木村さんは長男で、妻は一人っ子。妻は妻で、今年97歳になる父親の介護を実家でしている。必然的に別居し、それぞれが自分の親の介護を担うことになった。

 だが、木村さんは、「異性」としての母の介護の難しさを感じている。

 母は、食事やトイレなど、身の回りのことはほとんどできる。お風呂も一人で入る。介護というより、見守りを中心とした介助が木村さんの主な役割だった。ある日、仕事の都合でしばらく母を預けていた姉から電話がかかってきた。

「お母さん、もう一人じゃお風呂にも入れないじゃない。知ってた?」

 木村さんはショックを受けた。入っているとばかり思っていたからだ。母は足が弱ったため、一人で湯船に浸かることができなくなっているらしい。

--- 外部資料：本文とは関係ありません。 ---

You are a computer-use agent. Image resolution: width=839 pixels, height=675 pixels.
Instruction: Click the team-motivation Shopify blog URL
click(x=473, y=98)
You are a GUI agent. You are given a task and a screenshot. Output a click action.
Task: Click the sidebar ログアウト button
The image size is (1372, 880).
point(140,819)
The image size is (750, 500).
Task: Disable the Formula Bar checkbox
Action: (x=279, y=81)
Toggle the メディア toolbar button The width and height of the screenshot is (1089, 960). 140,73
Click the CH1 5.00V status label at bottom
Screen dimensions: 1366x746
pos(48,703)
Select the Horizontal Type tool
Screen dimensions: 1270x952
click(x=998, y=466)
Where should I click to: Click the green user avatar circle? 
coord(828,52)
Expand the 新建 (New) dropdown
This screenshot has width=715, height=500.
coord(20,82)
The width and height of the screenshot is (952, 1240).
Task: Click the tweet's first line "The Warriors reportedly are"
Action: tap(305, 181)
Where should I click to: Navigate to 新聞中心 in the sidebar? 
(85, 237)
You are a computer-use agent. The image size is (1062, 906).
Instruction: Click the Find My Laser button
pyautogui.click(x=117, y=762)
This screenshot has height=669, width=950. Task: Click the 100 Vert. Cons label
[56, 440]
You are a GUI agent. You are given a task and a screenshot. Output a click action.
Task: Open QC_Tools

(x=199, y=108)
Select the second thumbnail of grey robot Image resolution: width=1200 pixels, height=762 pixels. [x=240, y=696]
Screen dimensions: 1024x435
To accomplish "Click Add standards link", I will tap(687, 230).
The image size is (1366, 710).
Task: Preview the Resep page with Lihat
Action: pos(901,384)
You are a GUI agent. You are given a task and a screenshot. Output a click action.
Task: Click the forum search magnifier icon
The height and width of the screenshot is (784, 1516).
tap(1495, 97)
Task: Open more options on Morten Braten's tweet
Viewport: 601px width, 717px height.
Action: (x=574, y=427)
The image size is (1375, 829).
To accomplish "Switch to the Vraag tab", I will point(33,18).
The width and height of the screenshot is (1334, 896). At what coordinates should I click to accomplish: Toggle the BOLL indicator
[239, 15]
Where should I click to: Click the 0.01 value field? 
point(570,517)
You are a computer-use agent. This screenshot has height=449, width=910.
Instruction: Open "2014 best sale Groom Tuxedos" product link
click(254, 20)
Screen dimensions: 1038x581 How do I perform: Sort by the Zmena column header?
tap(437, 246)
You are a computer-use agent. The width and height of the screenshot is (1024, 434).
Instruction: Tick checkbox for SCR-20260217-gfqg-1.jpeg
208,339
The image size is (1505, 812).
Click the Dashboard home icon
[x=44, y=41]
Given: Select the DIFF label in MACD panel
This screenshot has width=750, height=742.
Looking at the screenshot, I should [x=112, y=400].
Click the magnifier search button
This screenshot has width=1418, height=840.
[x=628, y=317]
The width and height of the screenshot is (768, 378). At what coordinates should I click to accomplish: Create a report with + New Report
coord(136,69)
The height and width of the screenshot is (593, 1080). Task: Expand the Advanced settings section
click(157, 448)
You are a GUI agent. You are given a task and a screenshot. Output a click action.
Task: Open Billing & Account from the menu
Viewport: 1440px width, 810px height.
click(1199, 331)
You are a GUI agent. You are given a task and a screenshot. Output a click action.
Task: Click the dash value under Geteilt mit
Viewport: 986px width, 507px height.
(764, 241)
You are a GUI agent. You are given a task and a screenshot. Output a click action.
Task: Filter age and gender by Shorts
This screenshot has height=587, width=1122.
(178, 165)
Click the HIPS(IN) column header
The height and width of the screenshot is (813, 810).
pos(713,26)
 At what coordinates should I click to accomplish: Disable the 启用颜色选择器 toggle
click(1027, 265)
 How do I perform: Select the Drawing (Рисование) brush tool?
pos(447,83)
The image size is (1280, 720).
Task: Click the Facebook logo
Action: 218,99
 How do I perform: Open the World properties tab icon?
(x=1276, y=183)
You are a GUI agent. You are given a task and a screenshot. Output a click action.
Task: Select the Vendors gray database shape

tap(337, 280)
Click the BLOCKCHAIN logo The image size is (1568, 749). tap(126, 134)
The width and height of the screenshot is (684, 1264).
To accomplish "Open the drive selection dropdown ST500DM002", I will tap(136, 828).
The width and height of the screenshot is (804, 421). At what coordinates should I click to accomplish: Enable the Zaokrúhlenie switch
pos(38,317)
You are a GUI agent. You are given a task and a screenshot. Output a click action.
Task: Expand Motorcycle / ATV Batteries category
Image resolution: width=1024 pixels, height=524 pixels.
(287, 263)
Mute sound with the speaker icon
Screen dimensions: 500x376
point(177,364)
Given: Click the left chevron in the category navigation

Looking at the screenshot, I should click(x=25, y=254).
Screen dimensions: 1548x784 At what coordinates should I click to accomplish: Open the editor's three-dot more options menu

「ずっと、入ってるフリをしていたみたいです。でもお袋にそのことを確かめても『入ってる』と言うし、女房が一緒に入ろうかと誘っても、『大丈夫、一人で入れる』と断る。気になって、女房が風呂場のドアを少し開けてみたこともあるんですが、ピシャッと閉められてしまった。気丈な性格なんですよね……」

 もし木村さんが娘なら、もっと気軽に風呂場をのぞいて確認できるかもしれないし、母親も遠慮なく助けを求められるのかもしれない。しかし異性ゆえに、互いに遠慮が出る。